Was das Birdie Book des GC Chieming mit Birdies zu tun hat, habe ich noch nicht herausgefunden. Vielleicht hat sich irgendwo ein ornithologisch wertvoller Naturtipp versteckt…?
Dass dieses Printerzeugnis dabei hilft, Birdies zu spielen, kann ich hingegen ausschließen. Die dunkelgrünen Kleckse im olivgrünen Irgendwas sollen übrigens die Bäume darstellen; das glaube ich zumindest irgendwo auf den Back Nine mit detektivischem Spürsinn ermittelt zu haben. Ohne Gewähr, vielleicht sind es auch einfach dunkelgrüne Kleckse.
Alle anderen Fragen sind unverändert offen: Ist das Fairway wirklich kaum breiter als das Grün? Ich bezweifle es. Wo das Hard Rough beginnt, auf welchen Baum man peilen sollte, ob das Gelände hängt, wie weit ist es bis Ende Dogleg, was kommt hinter dem Hügel? Ach komm, nerv doch nicht mit Detailfragen. Spiel Deinen Ball dahin, wo Du glaubst ihn schlauerweise spielen zu können, und wenn dort statt einer Spielbahn hohes Gras wartet, merke: das ist kein Rough. Das ist eine Wildblumenwiese!
Whow. Da hatte jemand eine 1 in Deutsch. Alle reden von Ready Golf und am Jakobsberg muss man sich an jedem Tee erst mal durch ein Kapitel von „Krieg und Frieden“ kämpfen.
Auch ein kleiner Roman; aber wenigstens sind die Kapitel nach HCP sortiert. Und den Extratipp gab es gratis obendrauf. Da zudem die Grafiken fast schon selbsterklärend sind, dazu groß und übersichtlich, kriegt Reichertshausen von mir mehr Lob als Spott
Ein Birdie Book, das wirklich alles beantwortet, sogar die Position der Sprinklerdeckel, die Breaks im Grün und die an diesem Loch jeweils am ehesten zu erwartenden Regelfragen.
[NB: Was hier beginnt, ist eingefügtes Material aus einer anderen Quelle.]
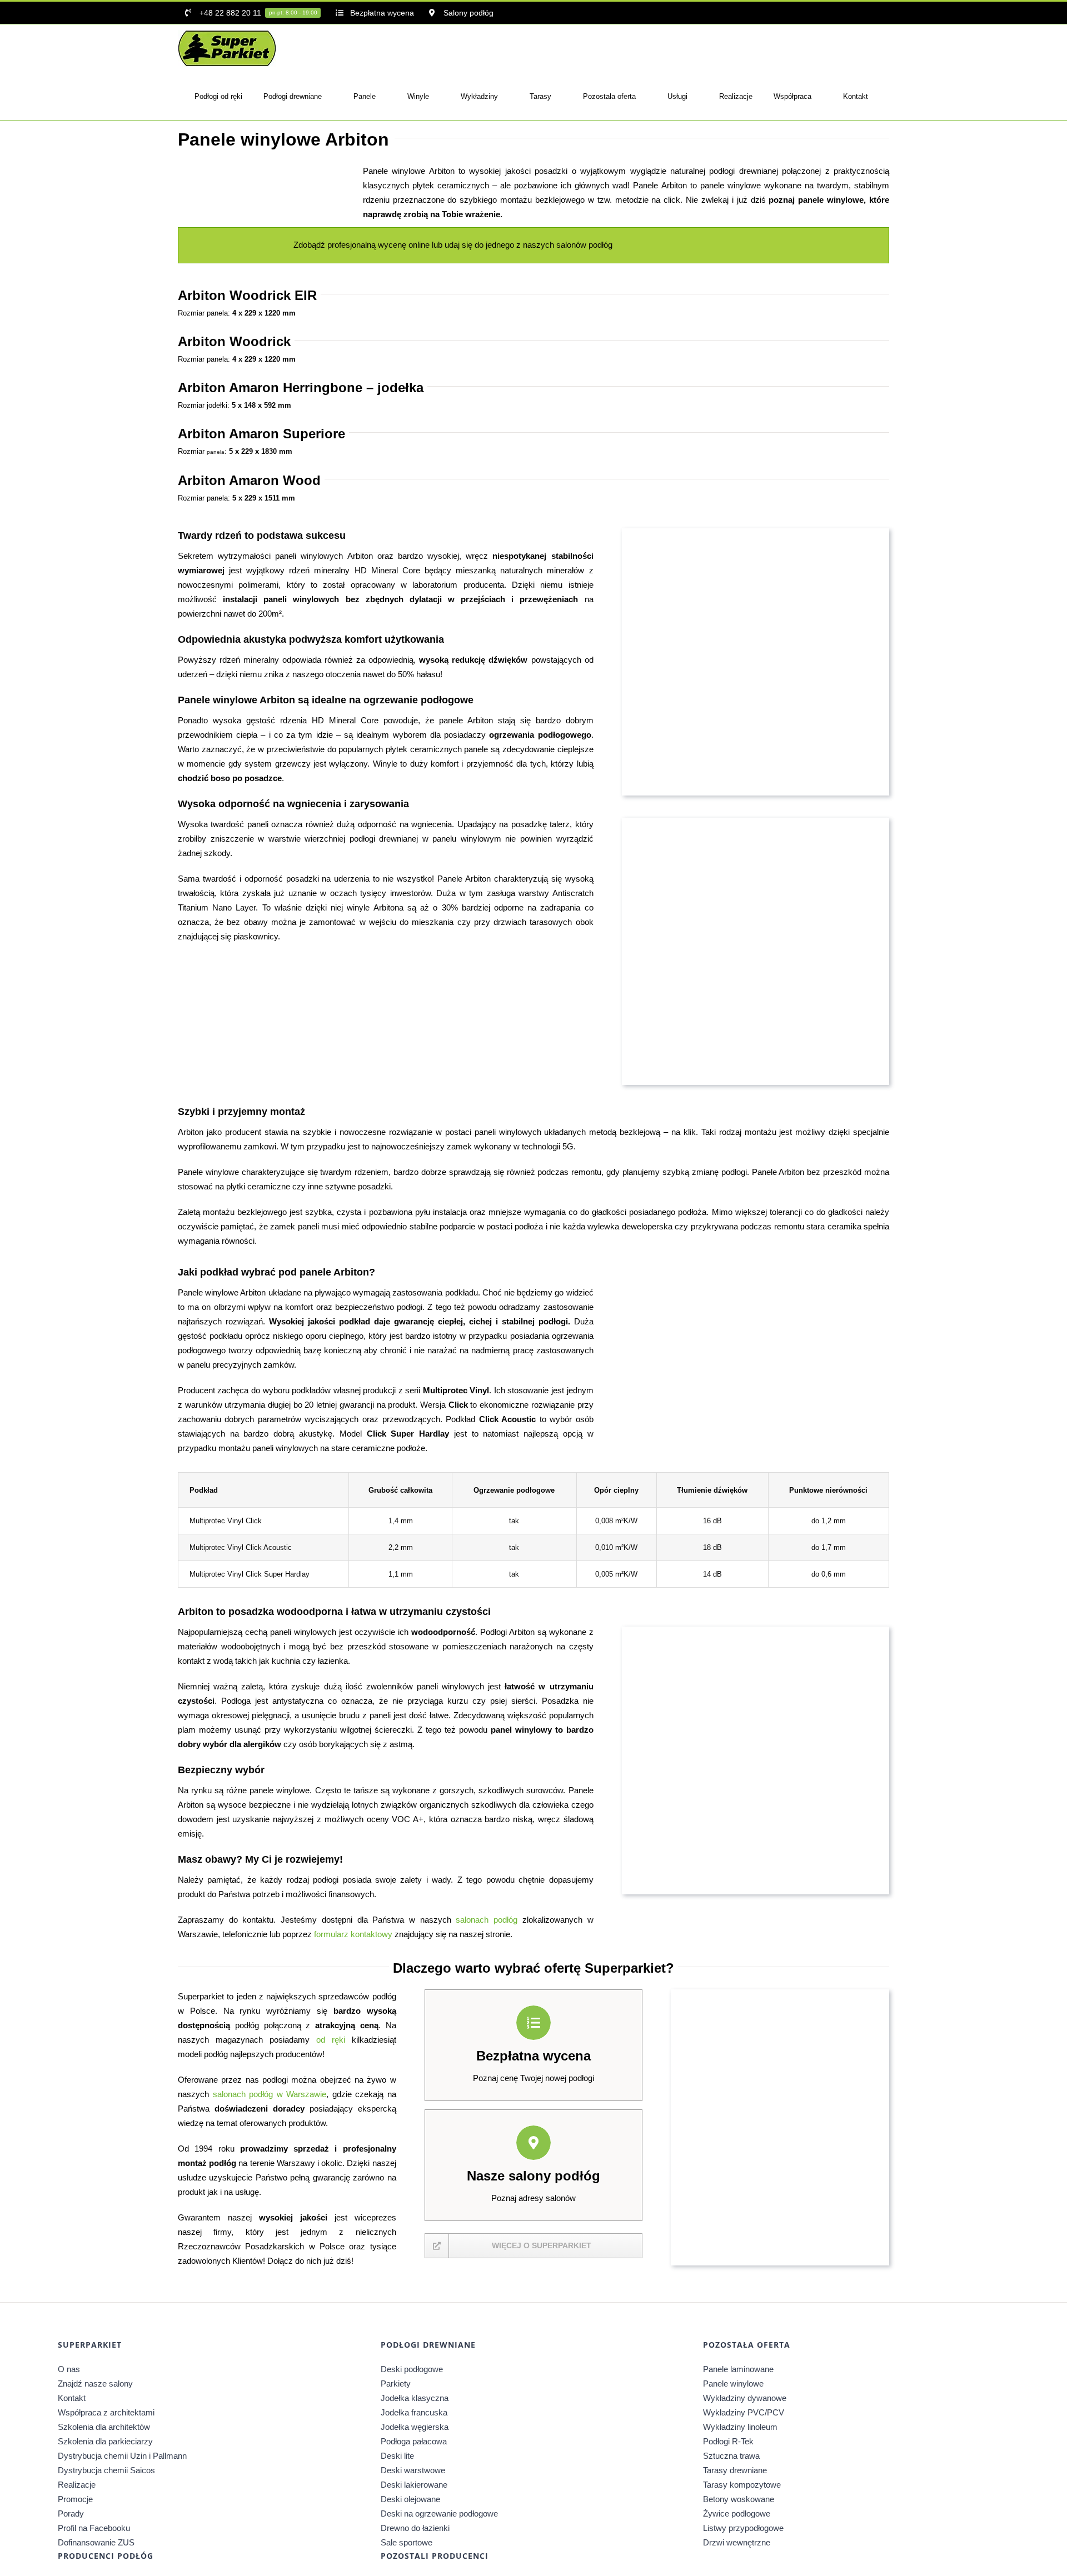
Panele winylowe (733, 2383)
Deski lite (397, 2455)
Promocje (75, 2499)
Zwei hervorragende Exemplare ihrer Gattung gab es an der Costa del Sol zu bestaunen. Links Calanova, rechts Los Arqueros. Besonders smart: bei jedem Loch gab es unten ein Foto mit dem idealen Aim Point für den Abschlag, so konnte man auch auf verwinkelten Bahnen am Tee erst mal selbstbewusst losledern.
Auch in Andratx (Mallorca) gibtv es pro Bahn ein Foto. Dieses kann man wunderbar in die Lockerungsgymnastik bei verspannten Schultern integrieren: „und jetzt den Kopf ganz weit nach links neigen!“. Und man kann auf der Heimreise am Flughafen noch reagieren, wenn einem einfällt, dass man Tante Hildegard gar keine Ansichtskarte geschrieben hatte. Schere, Prittstift, fertig!
Ebenfalls Mallorca: im Real Bendinat wurden die Bahnen über Luftbilder gezeichnet. Hatte ich sonst in ca. 100 Birdie Books nirgends, eigentlich eine simple effektive Gestaltungsidee.
An der Algarve hat es sich eingebürgert, dass die Birdie Books jedes Par 4 oder Par 5 zweimal zeigen – einmal die Perspektive vom Abschlag, und einmal die Entfernungen weiter vorne ins Grün. Gerade bei Doglegs ein super Service.
Zweimal Vale do Lobo, links Ocean Course, rechts Royal Course.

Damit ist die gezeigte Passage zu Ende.